Proposta Curricular e Avaliação Periódica


   Em vários momentos nos reportamos a necessidade de definição da proposta curricular. Esta se constitui no eixo direcionador do trabalho. O diretor que deseja exercer uma ação significativamente pedagógica, não pode abster-se de se envolver nesta área.

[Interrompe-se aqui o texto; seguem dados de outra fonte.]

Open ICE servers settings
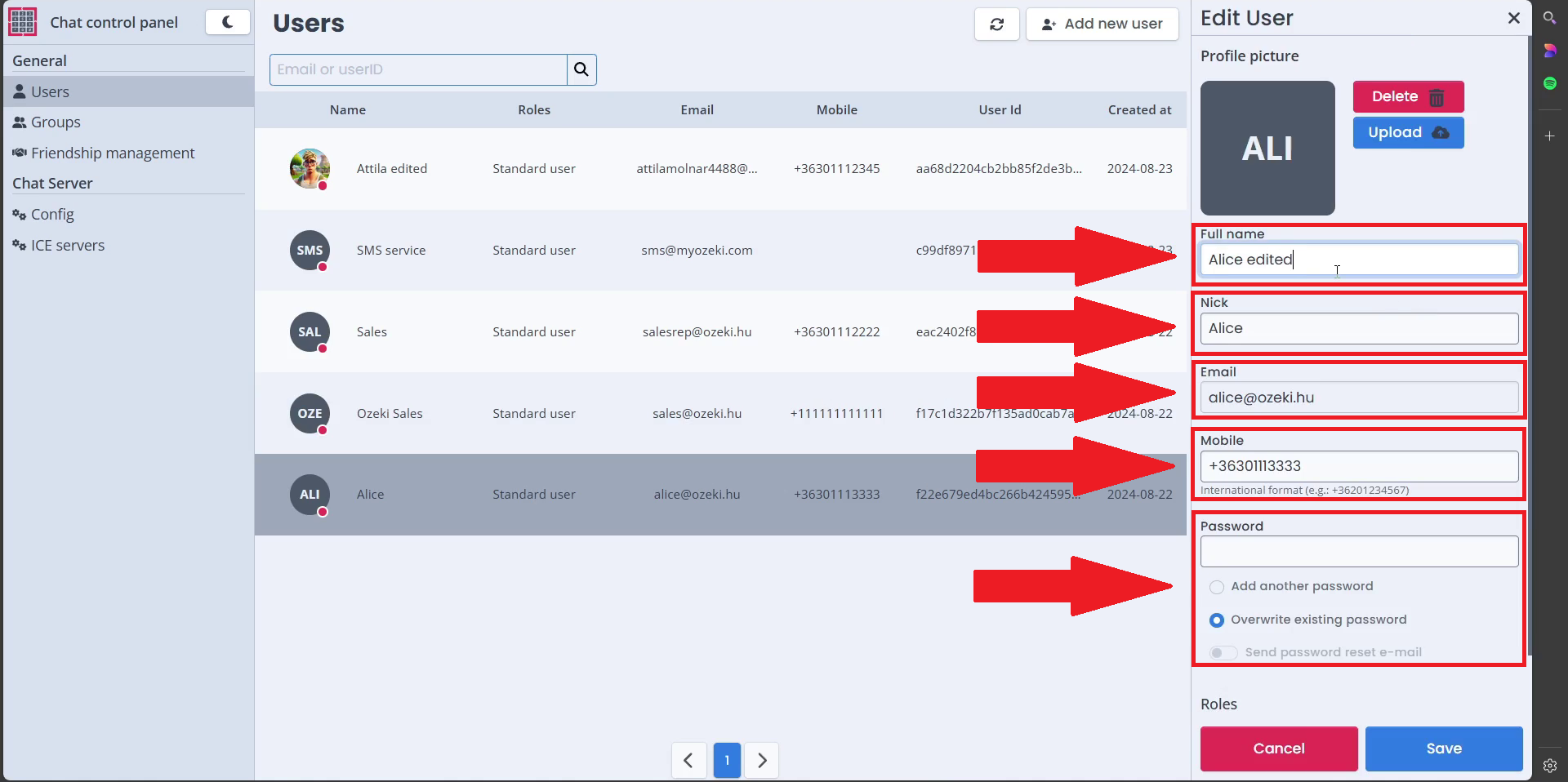 click(x=68, y=246)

   O currículo implica numa série de fatores: alunado a que se destina, realidade, necessidades... Não é tarefa nossa, nesse Encontro, discutir os caminhos de sua construção. Pontuamos, no entanto, a necessidade da direção da EBD ampliar a sua visão em relação a esse aspecto. Um procedimento que pode ajudar bastante, aliviar a carga de responsabilidade do diretor e facilitar a articulação desta construção, é a organização de uma comissão de currículo. Esta comissão pode ser formada pelo pastor da igreja, por um pedagogo e por um professor da EBD. Juntos, encontrarão, mais facilmente, meios de avaliar, pesquisar e definir os ciclos de estudo adequados a realidade e necessidade da igreja.

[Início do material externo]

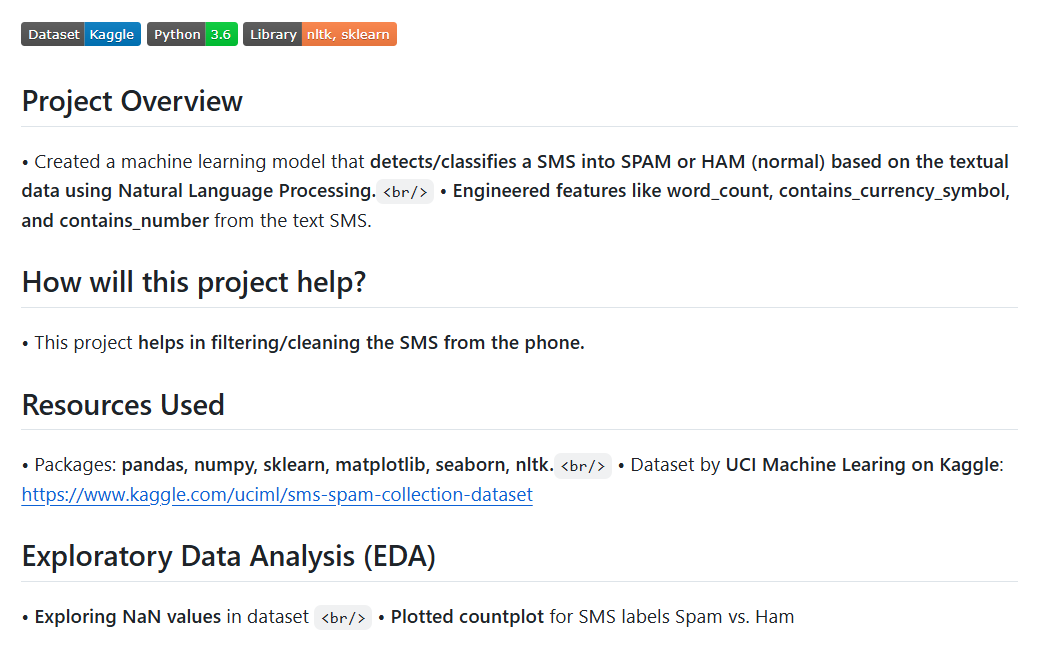Select the Resources Used heading
The width and height of the screenshot is (1051, 662).
tap(123, 405)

   A avaliação precisa ser assumida como aliada. Com a função de diagnosticar o processo, ela sinalizará os acertos a serem feitos. Assim, o diretor da EBD deve prever a sua prática sempre. Cada ciclo de estudo precisa ser avaliado. Colher, através de pesquisas, a opinião dos alunos sobre o programa e desenvolvimento da classe e sobre o desempenho dos professores, é uma das etapas avaliativas. A outra deve referir-se à aprendizagem, e pode acontecer através de exercícios ou questões subjetivas. O processo avaliativo deve estar intimamente articulado à proposta curricular.

Divulgação

   Divulgar a EBD é uma estratégia que, com certeza, influenciará no pedagógico. A criatividade do diretor e sua equipe produzirá boas idéias. Para exemplificar, contudo, destacamos algumas dicas sinalizadas por Olga Nogueira Sant'Anna em seu artigo: Por onde recomeçar?


  • Cartas aos faltosos e membros da igreja que não são alunos, convidando para novos cursos, classes ou projetos que foram planejados.
  • Cartazes, faixas, mural da EBD, boletim da EBD, etc.
   Um diretor de Escola Bíblica que não deseja reduzir a sua ação ao ato de abri-la e fechá-la, tem pela frente uma longa jornada, perpassada de muitos caminhos e descaminhos. O trabalho coletivo é uma saída. Aliar-se a pessoas da igreja que militam na área de educação, mas sobretudo, com experiência de vida cristã, é uma atitude a ser buscada.

   São muitas as propostas e grandes os desafios. Esperamos que o Senhor nos capacite e nos ajude a ampliar nossa visão e alcançar novos horizontes em educação religiosa.


Sugestão de Leitura


GAGLIARDI Jr., Angelo. Educação religiosa relevante. Rio de Janeiro: Vinde, 1993.

_____________________. Você acredita em escola dominical? Niterói, RJ: Vinde, 1985.

GANDIN, Danilo e CRUZ, Carlos H. Carrilho. Planejamento na sala de aula. Porto Alegre,1995.

HENDRICKIS, Howard. Ensinando para transformar vidas. Belo Horizonte: Betânia, 1991.